Written tasks ▸
A: In the text about the Cumulus conference in Bogotá, condense the paragraph beginning "This track deals with the ongoing radical transformations" into a short bulleted list that keeps its main facts.
B: Carry on the text about the Cumulus conference in Bogotá from the point where it stops.
## Start Excerpt
In the absence of better words, the «post» prefix has characterized the last half-century: postmodern, postfeminist, post capitalist, post humanist, post truth. Before creating post design, would it be worth thinking about an after design? Can design capture another vision of the human being, cultures and ecosystems that surround humans? Have designers thought about what will happen next?

We are a species that mutates and subsists revealing great adaptive capacities. We manage to debate emerging issues, without fear of experimental vocabularies while being critical, collaborative and speculative. Design today is transdisciplinary and plural.

Hosting Cumulus in Colombia is the result of this transition, placing humans in a border crossing, in an eclectic habitat a place as contradictory and vital as the change of the millennium. When design is about thinking in action and transition, it questions its original logic and gives birth to diversity. In Bogotá, Colombia, different perspectives will be found transcending the discipline, questioning what will become of design: the design, after.

Sensing the City,
Sensing the Rural

Tracks Chairs

Isabel Arteaga
Andrés Burbano

This track deals with the ongoing radical transformations that the urban and the rural spaces are experiencing in the post-digital times. Transformations that are the result of the tensions between the computational and the physical domains, that affect both cityscapes and landscapes. The track seeks to examine the role of technology in the urban-rural balance. How can we reinforce connections between rural and urban spaces? How can information extracted from these spaces be used? How can design at different scales benefit from technology to observe, perceive and build the territory? If by 2050, two-thirds of the world population will live in cities, how will this impact rural environments?

Somewhere, Nowhere, Anyone, Everyone

Tracks Chairs

Santiago de Francisco
Carolina Blanco
Daniel Huertas

One of the dominant design narratives since the mid-nineteenth century has to do with its centrality in fostering consumerism. However, in the second half of the same century, behavioural researchers started thinking about alternatives to market economies and the emergence of new ecologies. Contemporary design is still looking for different ways to establish a more responsible, long-term and healthy relationship with the environment and its context. From consumption and individualism, the design has transcended to promote a strong consciousness on the scarcity of resources and the importance of environmentally mindful local communities. Is it possible for designers to learn and design along with small communities? Can social sciences and design work together in providing ways of thinking and methodologies to empower communities instead of finished products? Can design reach beyond the framework of market-driven economies? Can design methodologies help tackle wicked problems?
## End Excerpt
## Start Collected material
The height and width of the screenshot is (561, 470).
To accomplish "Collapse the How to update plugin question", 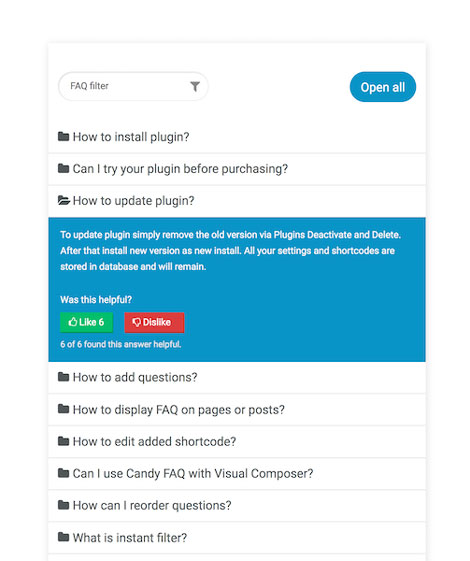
## End Collected material
Exercise answers ▸
A:
- The track looks at radical changes in urban and rural spaces in post-digital times.
- These changes come from tensions between the computational and physical domains and affect both cityscapes and landscapes.
- It examines technology's role in the urban-rural balance.
- Its questions:
  - How can connections between rural and urban spaces be strengthened?
  - How can information drawn from these spaces be used?
  - How can design at different scales use technology to observe, perceive and build the territory?
  - If two-thirds of the world's population lives in cities by 2050, how will rural environments be affected?

B:
Fiction and
De-innovation

Tracks Chairs

Javier Ricardo Mejía
Juan Manuel Medina

The focus of the track is the articulation between world-making exercises and design methods that reformulate the identity of the design. New domains have emerged that include Critical Design, Speculative Design, Design Storytelling. These methods and practices trigger creative, disruptive and conscious architectural and design practices by applying technological developments combined with ideation and speculation. The result generates spontaneous designs that are both, efficient and imaginative. Can the relationship between design, fiction, architecture and games redefine the role of each specific field? Can the intersection of these fields provoke a revision of the rhetorical innovation? Can these design processes lead to novelty without repeating innovation as a dry formula?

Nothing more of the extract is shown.